#### Exercise goal:
In the article on wives who threaten suicide, under which section of the IPC can a husband lodge a complaint about an attempt to commit suicide?

#### Source extract:
*****
Is the wife really threatened you?
In many matrimonial cases I have seen wife many time threatens husband to commit suicide or attempt one.
But why she do this?
The reason why she do this can be plenty most common are listed below..
She wants her wishes to come true…Here you need to realize her needs and address them.
Psychological issues-: you need to consult some profession and take report for own safety.
parental interference-Sometimes too much interference from her parents side is an issue
Other issue may be dowry demand which is illegal and I believe punishment should be given in such cases.
Legal process and procedure..
Whatever may be the real reason except the dowry demand, you have to stay alert and do some things.
Recording-: The reason why she is attempting suicide must be recorded. Because if she commits suicide and her parents put wrong dowry allegations on you then you will be prosecuted under 304B which puts reverse burden of proof and you have to explain why she commited suicide.
Medical Documents-: if she is attempting suicide due to medical stress then immediately counsellor needs to be consulted and the written opinion is to be kept for your safety.
Mediation-: You have to disclose this thing to her parents and other neutral persons needs to be involved. The real reason is kept before them also.
Judicial Separation-: If wife try to attempt suicide then it is better to apply for judicial separation/divorce immediately so that everything comes on record. Star staying separately.
Divorce-: Attempting to do suicide and keeping husband under stress is also a cause of mental cruelty and divorce. provided you have above 3 things that is recording, medical documents and mediation.
Complaint under 309 IPC You can simultaneously lodge a complaint under 309 IPC as attempt to commit suicide is also an offence.
*****
#### Supplied information:
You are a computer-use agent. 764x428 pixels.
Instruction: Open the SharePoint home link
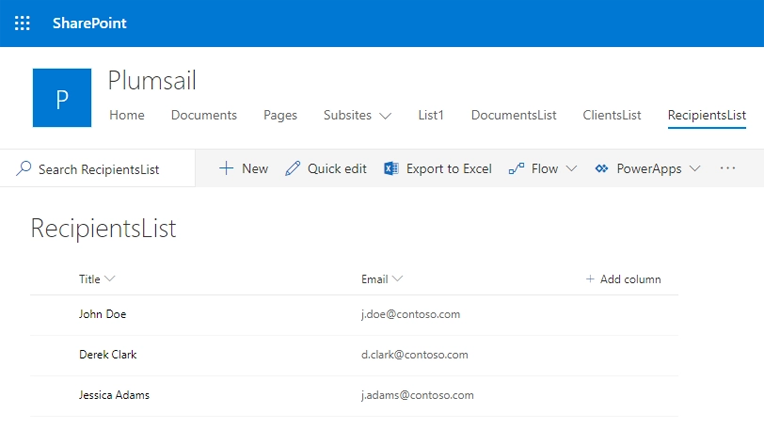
*****
#### Expected answer:
Section 309 of the IPC.